This is a letter I sent to my local paper yesterday that I thought I would share:
To the Editor:
I am writing in response to Mr. Monchinski’s letter
asserting that Bedford Central teachers are not overpaid. A couple of years
ago, I did something I wouldn’t wish on anyone: I read through the entire
115-page teachers union contract. I wanted to understand why my property taxes
were so extraordinarily high relative to the rest of the country. I found out.
Allow me to lay out the facts, and then you can decide for
yourself. For starters, it’s not difficult to make six figures a year – simply
hanging around will get you the necessary raises, which come every six months,
regardless of performance.
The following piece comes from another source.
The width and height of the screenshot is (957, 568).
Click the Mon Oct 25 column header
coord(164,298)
Teachers are also only contractually required to
work only 181 days a year, versus about 240 for the rest of us. But they also
get 15 sick days, four personal days, and five bereavement days. Unused sick
days go into a “bank” which pays out on retirement.
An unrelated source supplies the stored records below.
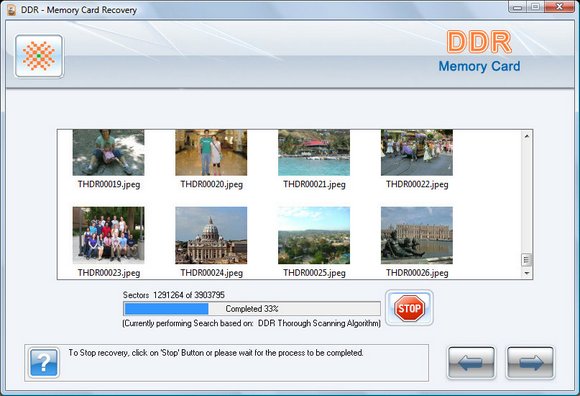The width and height of the screenshot is (580, 396).
Task: Click the blue question mark help icon
Action: (44, 363)
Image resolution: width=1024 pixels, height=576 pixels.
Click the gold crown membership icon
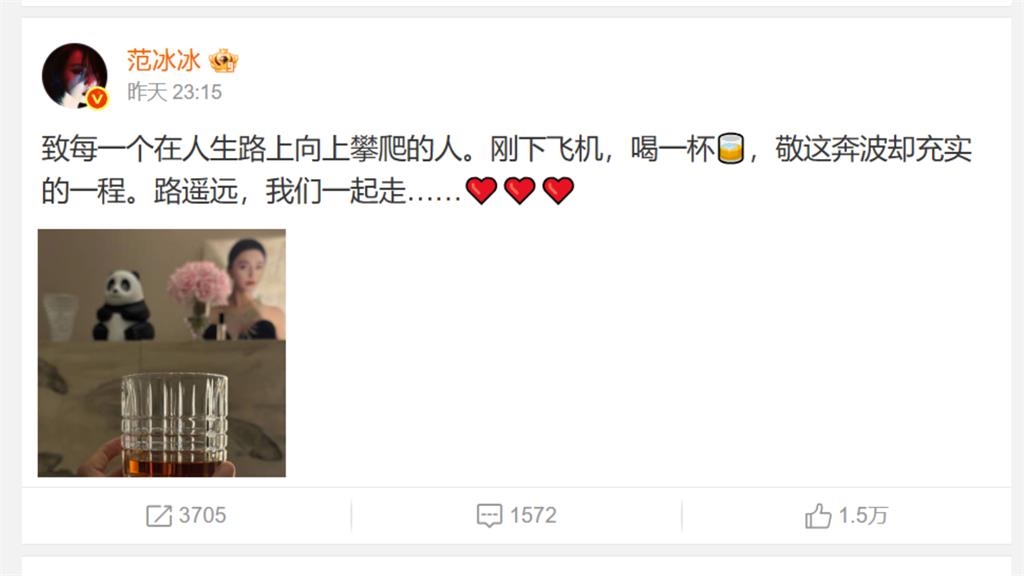223,61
There is extra pay for everything imaginable. Coaching
sports, monitoring recess, helping with plays, etc. (all the things private
school teachers are expected to do as a normal part of their jobs). My personal
favorite: $1,339 for monitoring the juggling club.
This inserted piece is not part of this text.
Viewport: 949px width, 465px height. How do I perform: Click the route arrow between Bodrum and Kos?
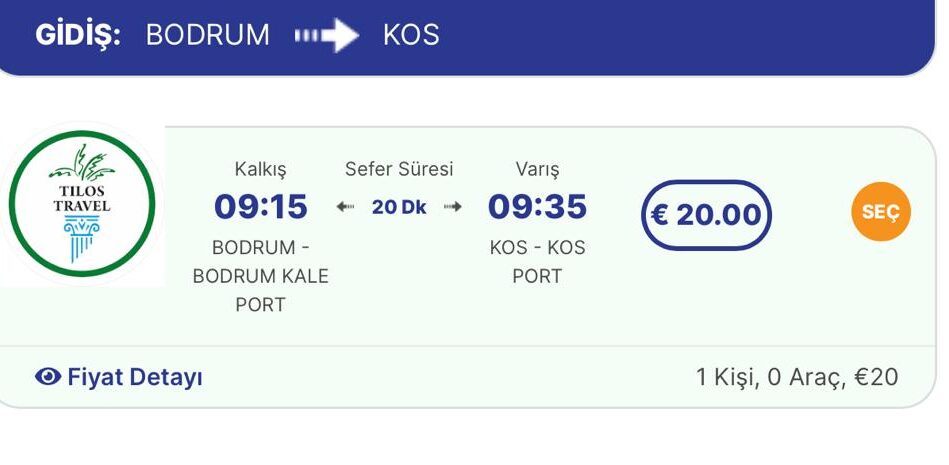pyautogui.click(x=327, y=36)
The big enchilada, though, is retirement. Teachers get 70% of their peak base for life,
which typically works out to about $85,000 a year (not taxed by the state,
incidentally). Retirees also get excellent family health benefits, worth at
least another 16k a year. To get all this, they are only required to cover 15%
of their health.
Live another 25 years, and that’s a cool $2.5 million. They
have an excellent chance of living that long, too, because they get to retire
at age 57, Discounted at 4%, the package is worth a cool $1.6 million. It’s the
same as being handed a $1.6 million fully-funded IRA on the day you retire,
courtesy of the taxpayers.
These are the facts. They are purposefully buried in a
complicated contract that few ever read. Mr. Monchinski’s primary argument
seems to be that there are teachers in other New York District paid even more
than here. Notice he says nothing of, say, nearby Connecticut where teachers –
and taxes – are significantly lower.
We were trained for decades to think that teachers were
underpaid, largely because they were. That time has passed.